- Born: May 26, 1939 Port Arthur, Texas
- Died: May 21, 2014 Louisville, Kentucky
- Education: Trinity University, Boston University
- Occupation: Professor
- Title: Zosimli Naa of Kingdom of Dagbon
- Successor: Ife Bell Tipaɣya
- Board member of: Sustainable Foods Alliance
- Spouse(s): Morgan Robert Broadhead (1967-1985), HRH Wyatt MacGaffey (1997-)
- Children: Princes: Morgan Alexander, Jeremy Robert, Matthew Bruce

= Susan J. Herlin =

HRH Dr. Susan J. Herlin was an academic, royalty, and a humanitarian who dedicated herself to the promotion of development of Ghana. She was the first Zosimli Naa of the Kingdom of Dagbon. She was born on May 26, 1939, at Port Arthur, Texas, to Robert and Jean Herlin. She died on May 21, 2014, at Louisville, Kentucky. Herlin was inducted into the Hall of Fame of The University of Louisville's Pan-African Studies Department.

== Education ==
Herlin went to Thomas Jefferson High School from 1954 to 1957. Later, she graduated with a BA in Music History and Performance, from Trinity University, San Antonio, from 1957 to 1961. She went on to Boston University, where she wrote her doctoral dissertation in African History. For nearly three decades, she was a professor at the departments of History and Pan-African Studies at the University of Louisville. She was also an Associate Dean in the university's College of Arts and Sciences from 1993 to 2003.

== Projects ==

=== Zosimli Naa Scholarship ===
Herlin founded the Zosimli Naa Scholarship Program.

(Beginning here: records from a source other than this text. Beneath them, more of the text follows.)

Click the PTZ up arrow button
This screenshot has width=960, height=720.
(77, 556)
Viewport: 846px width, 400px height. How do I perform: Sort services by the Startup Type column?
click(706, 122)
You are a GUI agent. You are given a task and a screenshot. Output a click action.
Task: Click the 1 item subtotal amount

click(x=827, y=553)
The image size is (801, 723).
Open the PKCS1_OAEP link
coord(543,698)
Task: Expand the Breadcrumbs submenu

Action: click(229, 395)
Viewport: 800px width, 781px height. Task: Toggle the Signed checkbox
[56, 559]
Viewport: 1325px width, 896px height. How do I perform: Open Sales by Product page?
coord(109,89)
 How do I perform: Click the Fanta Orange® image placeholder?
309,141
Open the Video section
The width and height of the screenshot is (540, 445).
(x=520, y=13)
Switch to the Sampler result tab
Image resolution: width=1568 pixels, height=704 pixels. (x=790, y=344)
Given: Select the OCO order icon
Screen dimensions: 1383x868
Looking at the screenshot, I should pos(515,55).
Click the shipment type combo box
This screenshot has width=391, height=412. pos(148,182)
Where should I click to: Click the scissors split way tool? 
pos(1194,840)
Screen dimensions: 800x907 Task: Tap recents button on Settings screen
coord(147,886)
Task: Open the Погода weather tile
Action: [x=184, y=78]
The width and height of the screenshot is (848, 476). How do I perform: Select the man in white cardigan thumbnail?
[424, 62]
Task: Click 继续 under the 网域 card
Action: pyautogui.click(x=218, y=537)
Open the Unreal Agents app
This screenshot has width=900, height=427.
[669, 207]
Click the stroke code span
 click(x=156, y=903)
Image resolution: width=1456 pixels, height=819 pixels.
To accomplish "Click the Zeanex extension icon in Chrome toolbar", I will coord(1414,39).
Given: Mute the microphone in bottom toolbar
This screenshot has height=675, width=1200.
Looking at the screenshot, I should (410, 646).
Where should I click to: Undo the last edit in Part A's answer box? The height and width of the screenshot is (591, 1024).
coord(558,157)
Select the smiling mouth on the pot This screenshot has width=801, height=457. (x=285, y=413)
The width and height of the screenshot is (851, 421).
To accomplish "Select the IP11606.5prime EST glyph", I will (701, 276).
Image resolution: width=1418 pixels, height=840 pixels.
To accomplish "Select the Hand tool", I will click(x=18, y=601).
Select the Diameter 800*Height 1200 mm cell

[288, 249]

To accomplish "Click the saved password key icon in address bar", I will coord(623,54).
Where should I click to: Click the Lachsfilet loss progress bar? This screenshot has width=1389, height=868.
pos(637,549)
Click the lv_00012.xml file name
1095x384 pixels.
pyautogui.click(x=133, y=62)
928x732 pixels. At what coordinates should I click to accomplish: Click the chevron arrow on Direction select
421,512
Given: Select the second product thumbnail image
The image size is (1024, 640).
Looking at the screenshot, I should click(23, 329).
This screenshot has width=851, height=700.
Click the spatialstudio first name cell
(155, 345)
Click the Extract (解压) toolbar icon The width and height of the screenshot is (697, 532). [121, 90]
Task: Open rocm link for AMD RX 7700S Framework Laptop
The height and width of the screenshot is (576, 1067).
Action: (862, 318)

More than 250 students in high schools and colleges have benefitted from the program since its inception.

== Personal life ==
Herlin was raised Presbyterian, but joined the Episcopal Church after her first marriage.

At the time of her death, she was married to Wyatt MacGaffey; she had three sons from her previous marriage.